Gosh, the last week has certainly been interesting! We’ve had a few “will he/won’t he arrive?” moments and, according to the Midwife, Peppercorn’s entrance into the world is imminent. I’ve definitely been feeling like this pregnancy is coming to an end; I’m super slow now, and utterly exhausted. I have tiny bursts of nesting energy every few hours, and always end up doing too much and scolding myself as am left feeling like I’ve been hit by a bus. I’ve also been feeling very crampy, with period-pain-esque uncomfortableness, which is a sure sign that birth isn’t too far away now.
With this in mind, I’ve been quite good at realising my limits (well, other than during the nesting energy spurts) and have been trying to rest as much as possible.
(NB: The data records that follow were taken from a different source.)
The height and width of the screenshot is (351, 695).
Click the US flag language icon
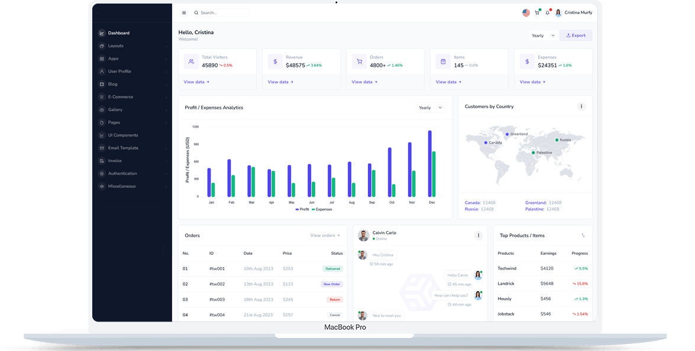[526, 12]

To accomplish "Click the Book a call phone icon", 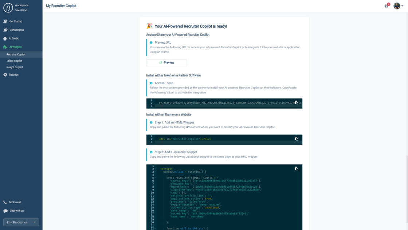I will tap(4, 202).
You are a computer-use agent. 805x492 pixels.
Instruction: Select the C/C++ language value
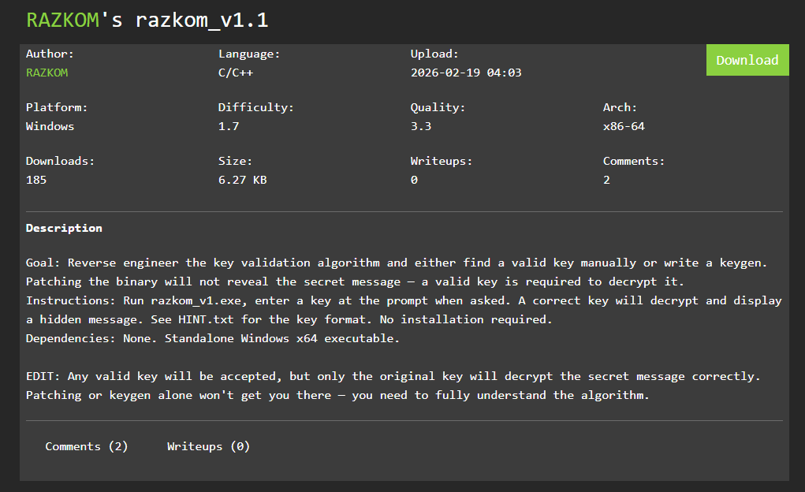(x=236, y=73)
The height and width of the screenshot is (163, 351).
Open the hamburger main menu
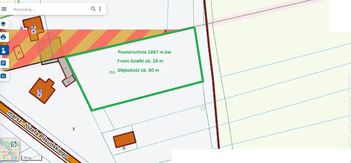(x=4, y=9)
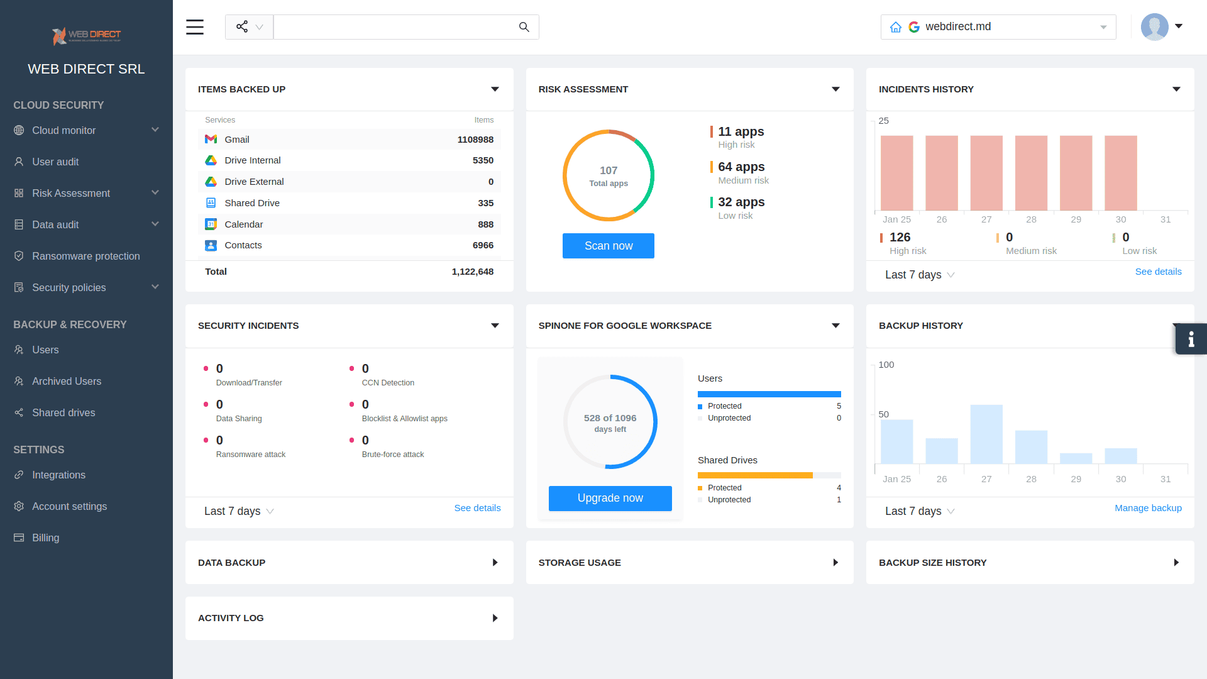This screenshot has height=679, width=1207.
Task: Click the Drive Internal icon
Action: point(211,160)
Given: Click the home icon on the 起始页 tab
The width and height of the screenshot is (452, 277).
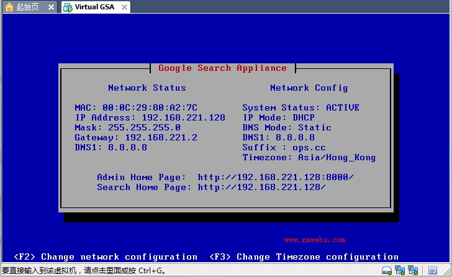Looking at the screenshot, I should (9, 7).
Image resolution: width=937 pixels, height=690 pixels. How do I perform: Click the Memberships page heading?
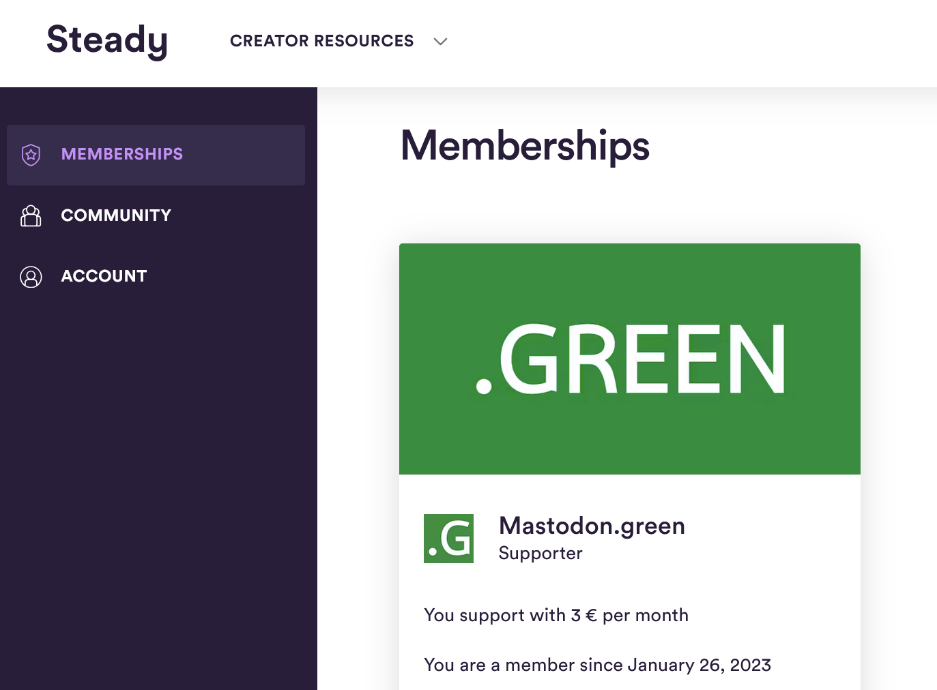[x=525, y=146]
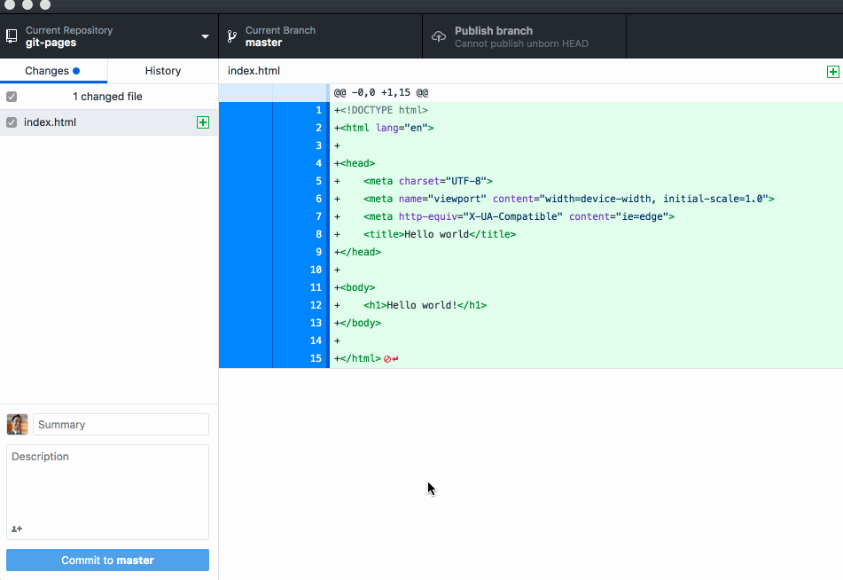Toggle the select-all changed files checkbox
Viewport: 843px width, 580px height.
[11, 97]
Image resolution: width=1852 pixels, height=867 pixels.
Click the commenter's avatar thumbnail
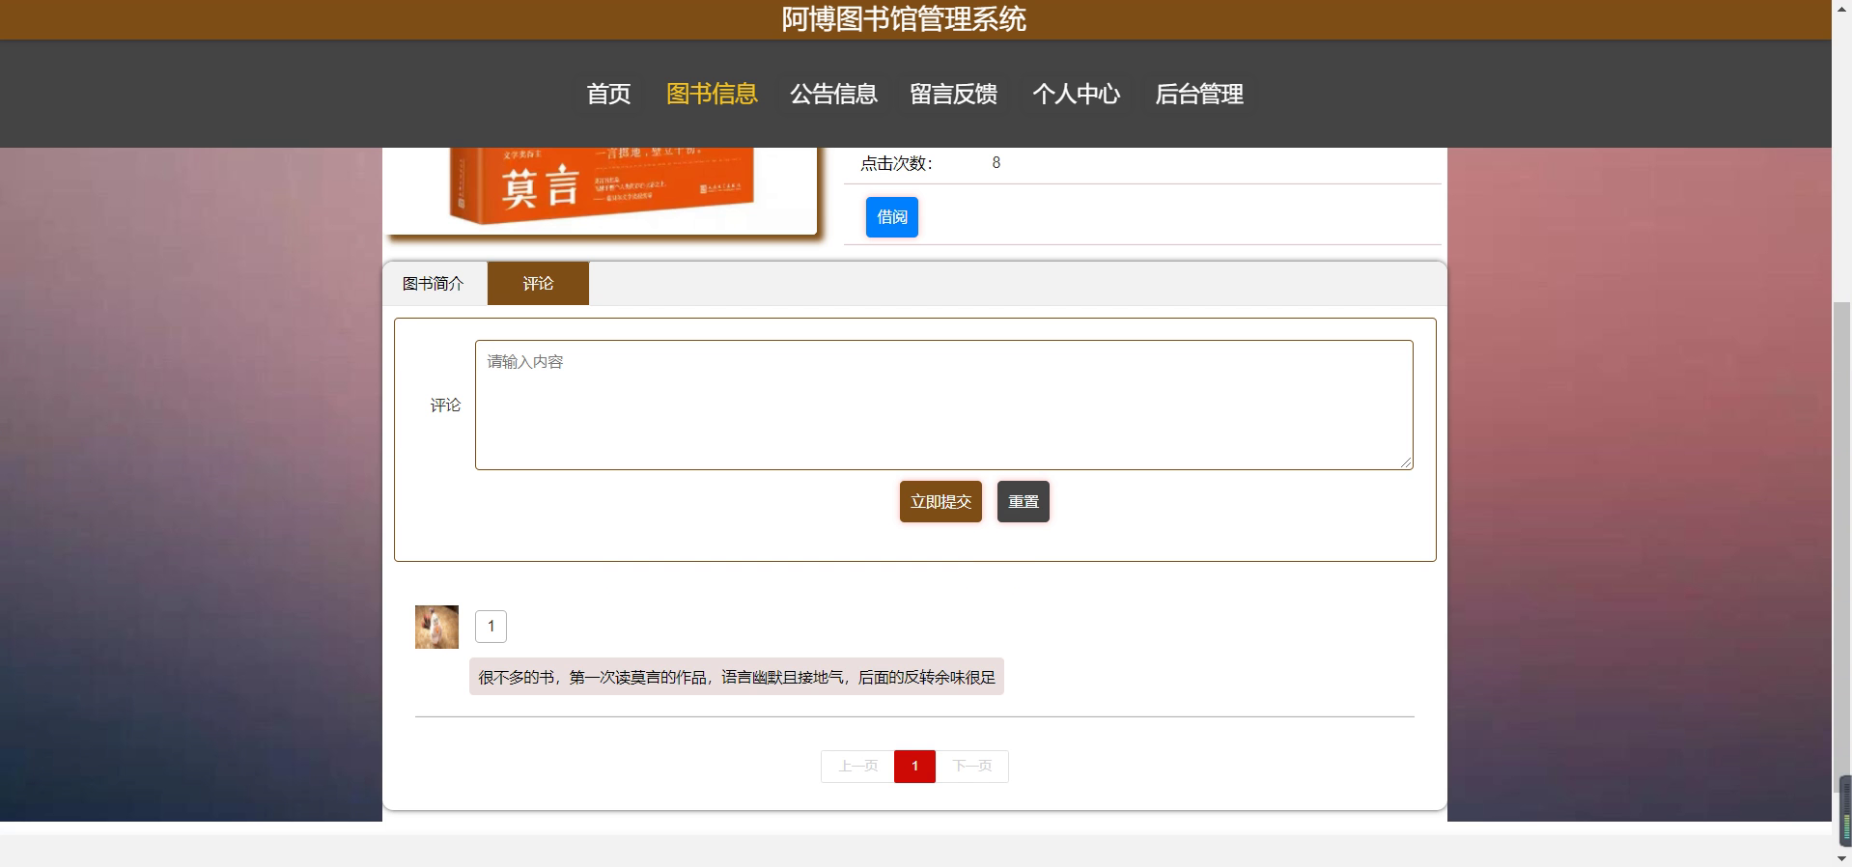pyautogui.click(x=436, y=628)
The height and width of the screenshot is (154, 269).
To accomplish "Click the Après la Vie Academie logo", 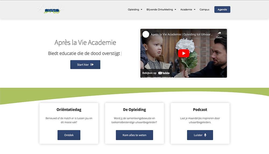I will tap(51, 9).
My Hypnobirthing books have served as good reminders that I should be preserving my energy for the birth, and although I’m starting to feel a little housebound at times, the resting is helping me relax more and focus on the journey ahead. A modern confinement… with a Toddler! Thank goodness she has so many books and toys that have been packed away for seven months that she’d forgotten about!
I’ll admit that I’ve started to feel quite nervous over the past week too. Memories from Busby’s birth keep trying to enter my mind when I think about birthing her brother… a few of them haven’t been so positive, so I’ve been working hard to try and remain in a positive place. Nick has been fantastic; coaching me through the times when I’m obviously distressed, and reminding me that Peppercorn’s birth is the opportunity for the birth that I want: it will be different this time. For all of us. I love this quote from Sheila Kitzinger, and thought it was apt for this week’s positive inspiration:
As well as the nervousness, I am feeling excited. Our birth pool was delivered last weekend, and I’m very much looking forward to getting in, having a beautiful birth and meeting our little man!